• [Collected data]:
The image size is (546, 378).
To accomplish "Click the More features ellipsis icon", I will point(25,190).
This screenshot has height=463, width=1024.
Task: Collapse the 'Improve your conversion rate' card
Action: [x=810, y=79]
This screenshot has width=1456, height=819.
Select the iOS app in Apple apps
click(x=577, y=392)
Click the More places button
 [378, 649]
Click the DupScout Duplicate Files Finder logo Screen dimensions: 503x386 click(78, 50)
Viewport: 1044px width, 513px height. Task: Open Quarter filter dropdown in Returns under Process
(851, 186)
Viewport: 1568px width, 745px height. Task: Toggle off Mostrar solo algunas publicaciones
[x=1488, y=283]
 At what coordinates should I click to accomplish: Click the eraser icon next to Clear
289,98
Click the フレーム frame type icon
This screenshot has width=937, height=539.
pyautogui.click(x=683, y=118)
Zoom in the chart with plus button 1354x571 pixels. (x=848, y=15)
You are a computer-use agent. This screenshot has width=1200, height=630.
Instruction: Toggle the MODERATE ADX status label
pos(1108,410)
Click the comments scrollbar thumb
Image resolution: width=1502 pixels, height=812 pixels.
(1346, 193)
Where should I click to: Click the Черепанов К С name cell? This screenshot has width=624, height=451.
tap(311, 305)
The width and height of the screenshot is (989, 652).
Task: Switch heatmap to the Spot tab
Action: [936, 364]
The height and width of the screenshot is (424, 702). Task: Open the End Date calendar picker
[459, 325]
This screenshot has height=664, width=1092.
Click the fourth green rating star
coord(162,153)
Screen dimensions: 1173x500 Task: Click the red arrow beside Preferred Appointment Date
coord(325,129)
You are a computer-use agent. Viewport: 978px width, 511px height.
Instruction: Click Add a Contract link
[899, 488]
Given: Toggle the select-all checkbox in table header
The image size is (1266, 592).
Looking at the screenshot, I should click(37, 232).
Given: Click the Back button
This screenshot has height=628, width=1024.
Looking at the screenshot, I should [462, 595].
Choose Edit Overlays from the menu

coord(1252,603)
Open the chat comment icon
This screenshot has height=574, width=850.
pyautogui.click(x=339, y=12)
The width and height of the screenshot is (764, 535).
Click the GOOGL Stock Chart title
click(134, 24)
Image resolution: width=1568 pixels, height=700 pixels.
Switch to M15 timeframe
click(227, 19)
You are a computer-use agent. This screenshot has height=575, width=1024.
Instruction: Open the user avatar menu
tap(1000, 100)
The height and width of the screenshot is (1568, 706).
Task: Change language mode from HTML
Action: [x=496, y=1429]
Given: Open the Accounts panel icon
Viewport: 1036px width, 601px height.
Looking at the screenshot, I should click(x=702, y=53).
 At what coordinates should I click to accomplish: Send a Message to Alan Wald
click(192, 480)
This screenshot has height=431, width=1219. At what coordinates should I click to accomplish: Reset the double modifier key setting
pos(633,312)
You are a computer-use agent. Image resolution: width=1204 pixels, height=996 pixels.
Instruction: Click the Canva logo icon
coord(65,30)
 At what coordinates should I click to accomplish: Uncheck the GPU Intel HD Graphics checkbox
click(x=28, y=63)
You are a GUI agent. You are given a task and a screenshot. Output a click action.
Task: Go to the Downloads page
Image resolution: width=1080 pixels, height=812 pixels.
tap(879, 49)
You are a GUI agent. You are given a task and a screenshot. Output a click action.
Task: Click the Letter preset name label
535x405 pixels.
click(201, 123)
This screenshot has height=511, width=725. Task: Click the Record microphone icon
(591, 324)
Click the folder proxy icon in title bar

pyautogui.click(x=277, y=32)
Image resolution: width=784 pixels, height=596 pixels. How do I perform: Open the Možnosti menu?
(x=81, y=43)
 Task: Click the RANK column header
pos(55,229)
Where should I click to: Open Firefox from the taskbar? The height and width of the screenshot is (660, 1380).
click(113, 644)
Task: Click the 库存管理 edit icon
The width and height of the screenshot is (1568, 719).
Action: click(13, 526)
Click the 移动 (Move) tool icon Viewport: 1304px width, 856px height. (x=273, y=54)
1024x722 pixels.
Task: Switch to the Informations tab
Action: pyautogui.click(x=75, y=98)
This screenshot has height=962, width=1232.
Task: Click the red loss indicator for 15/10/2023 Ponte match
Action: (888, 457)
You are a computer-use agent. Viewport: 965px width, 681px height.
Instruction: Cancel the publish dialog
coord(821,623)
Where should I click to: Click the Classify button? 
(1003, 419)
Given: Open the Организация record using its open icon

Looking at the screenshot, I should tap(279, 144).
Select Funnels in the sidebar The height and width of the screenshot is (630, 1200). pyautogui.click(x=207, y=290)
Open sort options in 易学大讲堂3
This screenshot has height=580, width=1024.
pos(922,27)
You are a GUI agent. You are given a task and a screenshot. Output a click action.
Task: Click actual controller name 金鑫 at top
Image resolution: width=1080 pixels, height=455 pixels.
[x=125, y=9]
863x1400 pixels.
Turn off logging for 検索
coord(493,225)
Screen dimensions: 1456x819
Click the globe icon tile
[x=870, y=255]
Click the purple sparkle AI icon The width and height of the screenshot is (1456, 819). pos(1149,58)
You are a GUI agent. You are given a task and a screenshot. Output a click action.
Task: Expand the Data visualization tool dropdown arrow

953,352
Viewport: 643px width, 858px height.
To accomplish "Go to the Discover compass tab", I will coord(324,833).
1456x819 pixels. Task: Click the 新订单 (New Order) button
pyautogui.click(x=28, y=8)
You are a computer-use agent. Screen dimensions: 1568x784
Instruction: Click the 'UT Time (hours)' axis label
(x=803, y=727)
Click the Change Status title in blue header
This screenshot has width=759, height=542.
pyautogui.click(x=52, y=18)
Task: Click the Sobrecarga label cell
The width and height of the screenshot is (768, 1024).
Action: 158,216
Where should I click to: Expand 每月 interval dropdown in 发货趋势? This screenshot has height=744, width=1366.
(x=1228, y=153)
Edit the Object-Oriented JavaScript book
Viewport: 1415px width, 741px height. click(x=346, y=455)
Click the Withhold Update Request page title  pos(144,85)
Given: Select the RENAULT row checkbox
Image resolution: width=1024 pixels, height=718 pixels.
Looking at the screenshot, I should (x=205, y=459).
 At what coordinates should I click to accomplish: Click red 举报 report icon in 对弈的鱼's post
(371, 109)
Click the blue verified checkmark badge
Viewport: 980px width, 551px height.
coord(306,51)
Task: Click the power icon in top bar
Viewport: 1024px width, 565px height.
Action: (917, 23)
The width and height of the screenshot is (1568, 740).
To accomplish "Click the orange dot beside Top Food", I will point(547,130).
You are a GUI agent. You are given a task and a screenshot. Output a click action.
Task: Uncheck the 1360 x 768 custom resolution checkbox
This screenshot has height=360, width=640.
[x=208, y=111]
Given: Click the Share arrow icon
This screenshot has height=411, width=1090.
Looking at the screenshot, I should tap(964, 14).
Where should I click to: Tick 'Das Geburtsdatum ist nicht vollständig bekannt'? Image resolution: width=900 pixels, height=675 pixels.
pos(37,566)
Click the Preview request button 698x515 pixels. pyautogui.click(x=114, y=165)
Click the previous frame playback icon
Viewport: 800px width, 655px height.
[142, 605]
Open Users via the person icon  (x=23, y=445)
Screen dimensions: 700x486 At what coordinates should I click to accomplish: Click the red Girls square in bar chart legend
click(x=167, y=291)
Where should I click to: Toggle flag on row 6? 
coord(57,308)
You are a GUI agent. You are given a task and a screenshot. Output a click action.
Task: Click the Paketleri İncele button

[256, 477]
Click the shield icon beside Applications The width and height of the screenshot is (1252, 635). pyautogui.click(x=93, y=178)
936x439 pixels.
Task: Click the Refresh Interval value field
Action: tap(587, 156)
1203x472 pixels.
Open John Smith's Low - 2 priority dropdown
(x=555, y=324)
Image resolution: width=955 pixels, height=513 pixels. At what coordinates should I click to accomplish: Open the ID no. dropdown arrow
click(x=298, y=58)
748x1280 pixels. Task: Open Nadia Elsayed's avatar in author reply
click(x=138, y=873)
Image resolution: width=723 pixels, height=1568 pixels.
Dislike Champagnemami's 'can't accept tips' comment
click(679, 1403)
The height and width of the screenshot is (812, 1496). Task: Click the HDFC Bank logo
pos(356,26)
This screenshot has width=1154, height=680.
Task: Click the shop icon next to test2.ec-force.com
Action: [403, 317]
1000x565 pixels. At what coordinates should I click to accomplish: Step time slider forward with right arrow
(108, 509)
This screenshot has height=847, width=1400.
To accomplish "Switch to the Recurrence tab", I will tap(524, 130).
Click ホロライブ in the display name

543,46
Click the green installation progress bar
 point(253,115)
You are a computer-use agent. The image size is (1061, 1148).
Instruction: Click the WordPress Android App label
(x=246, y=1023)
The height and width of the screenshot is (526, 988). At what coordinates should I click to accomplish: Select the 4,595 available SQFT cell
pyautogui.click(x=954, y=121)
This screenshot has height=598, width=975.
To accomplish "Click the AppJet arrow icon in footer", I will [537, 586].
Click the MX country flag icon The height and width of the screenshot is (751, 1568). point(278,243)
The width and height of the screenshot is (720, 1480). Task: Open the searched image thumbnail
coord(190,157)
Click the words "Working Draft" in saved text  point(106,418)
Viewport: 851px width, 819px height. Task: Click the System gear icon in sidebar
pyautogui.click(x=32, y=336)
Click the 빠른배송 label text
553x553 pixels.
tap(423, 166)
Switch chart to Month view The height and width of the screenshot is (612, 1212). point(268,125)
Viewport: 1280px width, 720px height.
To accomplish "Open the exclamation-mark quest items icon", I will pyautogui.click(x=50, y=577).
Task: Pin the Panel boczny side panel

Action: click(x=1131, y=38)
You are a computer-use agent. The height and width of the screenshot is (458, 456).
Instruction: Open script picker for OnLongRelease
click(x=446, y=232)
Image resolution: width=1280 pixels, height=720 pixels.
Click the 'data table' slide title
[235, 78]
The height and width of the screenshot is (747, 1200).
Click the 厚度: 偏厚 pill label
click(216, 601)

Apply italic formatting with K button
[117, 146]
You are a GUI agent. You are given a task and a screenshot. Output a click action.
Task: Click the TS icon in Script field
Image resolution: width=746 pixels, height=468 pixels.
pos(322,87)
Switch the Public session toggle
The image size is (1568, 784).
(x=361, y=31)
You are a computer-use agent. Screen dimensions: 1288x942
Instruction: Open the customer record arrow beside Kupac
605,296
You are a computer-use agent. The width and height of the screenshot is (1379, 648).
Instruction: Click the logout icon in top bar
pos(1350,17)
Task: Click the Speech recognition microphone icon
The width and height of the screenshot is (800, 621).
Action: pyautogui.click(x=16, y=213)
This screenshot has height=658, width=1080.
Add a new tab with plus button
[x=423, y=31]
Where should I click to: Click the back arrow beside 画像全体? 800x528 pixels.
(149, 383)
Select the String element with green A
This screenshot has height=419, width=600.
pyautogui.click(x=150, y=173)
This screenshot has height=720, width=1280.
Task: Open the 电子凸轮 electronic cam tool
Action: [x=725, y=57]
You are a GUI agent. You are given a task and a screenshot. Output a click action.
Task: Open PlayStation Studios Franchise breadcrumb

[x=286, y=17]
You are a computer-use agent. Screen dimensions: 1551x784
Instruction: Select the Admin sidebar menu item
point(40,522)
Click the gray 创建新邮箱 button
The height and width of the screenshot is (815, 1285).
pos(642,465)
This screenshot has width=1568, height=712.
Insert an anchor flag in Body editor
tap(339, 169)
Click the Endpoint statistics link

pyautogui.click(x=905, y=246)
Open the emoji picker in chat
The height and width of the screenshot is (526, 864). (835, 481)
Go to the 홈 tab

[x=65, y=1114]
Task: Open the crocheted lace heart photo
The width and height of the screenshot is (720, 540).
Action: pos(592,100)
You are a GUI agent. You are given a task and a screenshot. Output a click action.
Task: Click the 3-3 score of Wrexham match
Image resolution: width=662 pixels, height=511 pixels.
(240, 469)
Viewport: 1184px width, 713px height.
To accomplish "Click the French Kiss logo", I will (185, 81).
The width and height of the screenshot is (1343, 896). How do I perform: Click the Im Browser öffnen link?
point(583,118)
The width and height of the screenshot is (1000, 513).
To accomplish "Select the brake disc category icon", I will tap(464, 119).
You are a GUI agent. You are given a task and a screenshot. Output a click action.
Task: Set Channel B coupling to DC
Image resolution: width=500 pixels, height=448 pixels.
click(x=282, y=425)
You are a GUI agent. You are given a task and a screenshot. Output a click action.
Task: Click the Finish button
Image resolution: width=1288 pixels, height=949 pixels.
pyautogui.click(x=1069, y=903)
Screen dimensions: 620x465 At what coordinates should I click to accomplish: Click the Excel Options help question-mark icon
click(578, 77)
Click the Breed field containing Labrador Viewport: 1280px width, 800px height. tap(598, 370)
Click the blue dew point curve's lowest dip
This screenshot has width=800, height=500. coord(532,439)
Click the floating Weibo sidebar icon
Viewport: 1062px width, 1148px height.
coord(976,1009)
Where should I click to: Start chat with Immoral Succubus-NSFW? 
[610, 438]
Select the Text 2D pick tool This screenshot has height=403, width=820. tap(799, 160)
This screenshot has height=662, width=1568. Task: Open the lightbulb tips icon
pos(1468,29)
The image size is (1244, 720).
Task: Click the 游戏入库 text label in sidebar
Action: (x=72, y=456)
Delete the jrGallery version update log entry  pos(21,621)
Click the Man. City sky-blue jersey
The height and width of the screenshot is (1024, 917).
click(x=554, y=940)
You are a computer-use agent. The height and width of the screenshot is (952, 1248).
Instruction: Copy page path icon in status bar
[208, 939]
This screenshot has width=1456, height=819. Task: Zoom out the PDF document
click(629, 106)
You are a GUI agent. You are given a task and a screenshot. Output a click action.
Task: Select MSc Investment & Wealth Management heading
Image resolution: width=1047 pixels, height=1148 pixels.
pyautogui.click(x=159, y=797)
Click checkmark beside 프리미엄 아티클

• [Description of the task]: What are the lines above, starting at the one with "This screenshot has height=847, width=1400." and ending at the one with "You are a computer-use agent. The image"? Give them again exactly, and only them.

• [Answer for the task]:
This screenshot has height=847, width=1400.
To accomplish "Switch to the Recurrence tab", I will tap(524, 130).
Click ホロライブ in the display name

543,46
Click the green installation progress bar
 point(253,115)
You are a computer-use agent. The image size is (1061, 1148).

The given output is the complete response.